Eduardo Paes lidera a única força política capaz de colocar um freio na desintegração social e política do Rio de Janeiro nas eleições de 2026.
– Começo com uma conclusão: ouvi e li inúmeras análises pessimistas, mas o quadro político nacional já foi pior para a esquerda do espectro político. Não significa que esteja bom, mas já foi pior.
– O pessimismo me parece desconsiderar a situação política antes da eleição, como se o Brasil fosse um papel em branco no sábado anterior à eleição e no domingo, do nada, quase 2 milhões de paulistanos escolhessem Pablo Marçal, entre outras aberrações extremistas País afora. Como sabemos, a coisa não foi assim. Então, comparativamente, de perspectivas para as eleições de 2026, o quadro é melhor. Nessas “pílulas”, contudo, analiso o Rio de Janeiro.
– No Estado do RJ, sim, aí a situação é de desintegração social e política que vem de décadas, começou lá atrás com a fusão entre Guanabara e Estado do Rio, a fusão que nunca se completou. Mas depois disso, muitos erros foram cometidos, em especial pela esquerda, que era majoritária no Estado.
– Claudio Castro é o ápice (até aqui) dessa desintegração: um governador que venceu a eleição em 2022, no primeiro turno, com 58% dos votos e que não manda em nada, foi colocado no poder pelos múltiplos grupos locais, “temáticos”, cada um com seus próprios interesses e agendas. Um títere.
– Podemos afirmar que o estado do Rio não é comandado por um grupo político, muito menos por um partido, mas por um ajuntamento de interesses desconexos e nada legítimos. Claudio Castro não pode encostar em nada, senão toma bronca e fica de castigo.

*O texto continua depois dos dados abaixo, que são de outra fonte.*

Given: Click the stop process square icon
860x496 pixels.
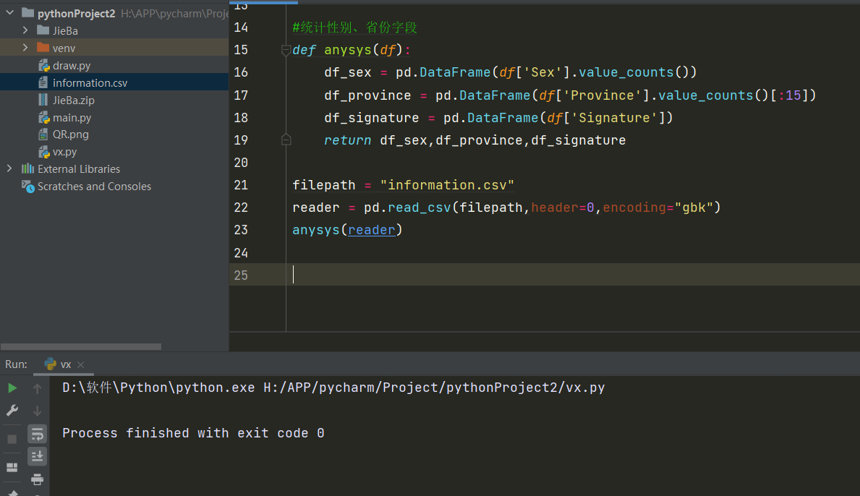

– Eduardo Paes lidera a única força política capaz de colocar um freio nisso nas eleições de 2026, mas não será fácil. A força dele na capital não se reproduz no interior. E são duas linguagens políticas distintas, da capital e do restante do Estado.

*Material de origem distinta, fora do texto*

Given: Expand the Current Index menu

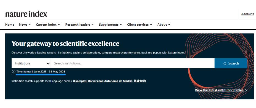Looking at the screenshot, I should (x=48, y=25).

– A esquerda no Rio de Janeiro não é mais (faz algum tempo, aliás) um ator político relevante. Não teve votos aderindo ao Paes (PT, PDT, PSB e PC do B) e nem lançando candidatura, o PSOL. O PT tem apenas 3 prefeituras, ínfimo diante do domínio absoluto do conservadorismo.
– Por isso não entendi os sorrisos alegres de Benedita da Silva (PT), Jandira Feghalli (PC do B), Alessandro Molon (PSB) e Martha Rocha (PDT) ao lado de Eduardo Paes. Muito bom vencer a extrema direita, mas essa foi uma vitória do Eduardo Paes, solo, teve pouquíssima ajuda dos aliados de esquerda, salvo como margem de erro na pesquisa.

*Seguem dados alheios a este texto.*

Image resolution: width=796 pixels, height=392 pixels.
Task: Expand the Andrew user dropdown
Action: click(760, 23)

– Já o adversário do Paes na esquerda, o PSOL, por outro lado, também não disse a que veio. E o problema não foi apenas a pequena votação, a questão maior foi que ninguém notou a candidatura. Não polarizou com a extrema direita, nada fez em prol das agendas da esquerda… não disse a que veio, enfim.
– A candidatura tinha plena legitimidade, penso, mas se ela foi lançada porque alguém lá no PSOL realmente acreditava que poderia ter mais votos do que a extrema direita, no Rio de Janeiro, o que dizer… a esquerda já foi melhor de análise de conjuntura.
– A esquerda do Rio de Janeiro completou com absoluto êxito sua autodestruição, foram mais de 30 anos de incompetência, análises equivocadas, perdas de referências populares, distanciamento das demandas da periferia e elitização.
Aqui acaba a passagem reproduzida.